There is a separate archiving server, in compliance with state and federal regulations for recording communications, that did not go down, so lost emails can be recovered, account by account.

“We actually didn’t lose any emails in the process of the server being down,” Mr. Dorr said. “We have yet to restore them, but they’re not lost.”

The schools use First Class, a web-based email program sold by OpenText Corp., a Canadian company.

What caused the server to crash is still unknown. Mr.
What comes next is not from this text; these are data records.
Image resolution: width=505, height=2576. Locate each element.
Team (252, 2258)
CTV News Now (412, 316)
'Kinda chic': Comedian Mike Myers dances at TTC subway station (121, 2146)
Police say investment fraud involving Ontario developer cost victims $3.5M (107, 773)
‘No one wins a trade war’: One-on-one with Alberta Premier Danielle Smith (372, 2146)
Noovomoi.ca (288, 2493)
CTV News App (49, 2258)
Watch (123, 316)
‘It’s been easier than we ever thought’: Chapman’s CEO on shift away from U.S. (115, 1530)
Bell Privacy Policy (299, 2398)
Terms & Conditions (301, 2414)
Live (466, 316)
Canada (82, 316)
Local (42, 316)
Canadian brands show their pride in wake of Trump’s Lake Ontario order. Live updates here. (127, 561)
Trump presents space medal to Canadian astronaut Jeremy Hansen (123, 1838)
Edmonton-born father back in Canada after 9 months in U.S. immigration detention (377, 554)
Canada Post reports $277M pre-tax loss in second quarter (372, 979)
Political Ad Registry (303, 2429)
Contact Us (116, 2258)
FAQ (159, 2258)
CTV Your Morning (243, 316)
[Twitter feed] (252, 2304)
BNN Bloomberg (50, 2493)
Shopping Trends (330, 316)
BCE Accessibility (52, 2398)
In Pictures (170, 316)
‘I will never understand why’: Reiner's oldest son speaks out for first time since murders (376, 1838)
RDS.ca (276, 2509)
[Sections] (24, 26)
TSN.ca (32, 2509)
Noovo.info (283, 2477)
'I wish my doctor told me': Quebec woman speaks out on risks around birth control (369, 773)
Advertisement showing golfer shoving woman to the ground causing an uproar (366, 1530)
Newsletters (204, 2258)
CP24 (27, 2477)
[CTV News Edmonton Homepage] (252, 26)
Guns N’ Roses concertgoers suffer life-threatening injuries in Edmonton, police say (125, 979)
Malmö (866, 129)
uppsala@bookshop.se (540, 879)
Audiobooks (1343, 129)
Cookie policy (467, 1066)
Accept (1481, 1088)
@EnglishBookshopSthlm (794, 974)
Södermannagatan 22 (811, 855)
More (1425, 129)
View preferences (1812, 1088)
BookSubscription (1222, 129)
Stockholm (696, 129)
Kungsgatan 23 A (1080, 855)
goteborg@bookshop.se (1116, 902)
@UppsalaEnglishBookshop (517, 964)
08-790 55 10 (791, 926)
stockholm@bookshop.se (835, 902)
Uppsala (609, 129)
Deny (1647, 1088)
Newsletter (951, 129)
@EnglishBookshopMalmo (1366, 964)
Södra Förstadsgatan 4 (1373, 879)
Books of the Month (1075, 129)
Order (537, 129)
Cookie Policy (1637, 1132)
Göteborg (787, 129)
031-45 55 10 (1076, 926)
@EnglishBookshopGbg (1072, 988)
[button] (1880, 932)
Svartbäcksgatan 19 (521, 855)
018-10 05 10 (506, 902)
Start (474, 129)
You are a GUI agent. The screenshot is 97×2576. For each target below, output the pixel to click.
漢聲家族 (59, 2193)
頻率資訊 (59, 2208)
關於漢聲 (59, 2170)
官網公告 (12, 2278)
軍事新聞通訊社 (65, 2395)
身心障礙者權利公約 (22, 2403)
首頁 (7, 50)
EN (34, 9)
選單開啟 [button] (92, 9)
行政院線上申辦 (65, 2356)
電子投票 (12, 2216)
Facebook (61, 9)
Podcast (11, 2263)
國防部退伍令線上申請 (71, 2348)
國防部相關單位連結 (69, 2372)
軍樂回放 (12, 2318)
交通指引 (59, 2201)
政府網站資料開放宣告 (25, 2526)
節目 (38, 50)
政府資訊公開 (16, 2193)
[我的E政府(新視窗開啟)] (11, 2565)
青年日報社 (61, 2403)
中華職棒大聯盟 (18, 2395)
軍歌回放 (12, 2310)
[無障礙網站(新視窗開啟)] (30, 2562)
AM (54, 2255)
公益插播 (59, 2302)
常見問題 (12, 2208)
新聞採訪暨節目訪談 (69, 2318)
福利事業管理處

Dorr said he didn’t think that the server was hacked, but that he couldn’t yet rule it out because he has not been able to revive the hard drives on the machine to test them for malware or viruses.

Coinciding with the election, in the week before the crash, there was a surge of email being identified as spam. Most of those emails were captured by the spam filter and did not get through to the main server, but Mr. Dorr said it was possible that something could have gotten through.

“Spam itself tripled in the week before the server crashed,” Mr. Dorr said.

There were separate and minor failures prior to the crash, when the server stopped processing email. Mr. Dorr reset the server, tested it, and it passed without any issues. So when the server finally crashed, the severity of it was felt when the backup system failed simultaneously.

The crash affected all the public schools on the Island, as email is the primary form of communication for the schools. To communicate with parents, staff used the parent-student web portals as a communication tool, as well as G Suite for Education, formerly known as Google Apps for Education, which allows a school to use another email system in addition to the main one.

“Each school definitely has its own needs and processes,” Mr. Dorr said. “I don’t know that sharing a single mechanism would be the way to go, but it’s certainly not out of the question. After this, we’re definitely looking at what options we have to create a better system.”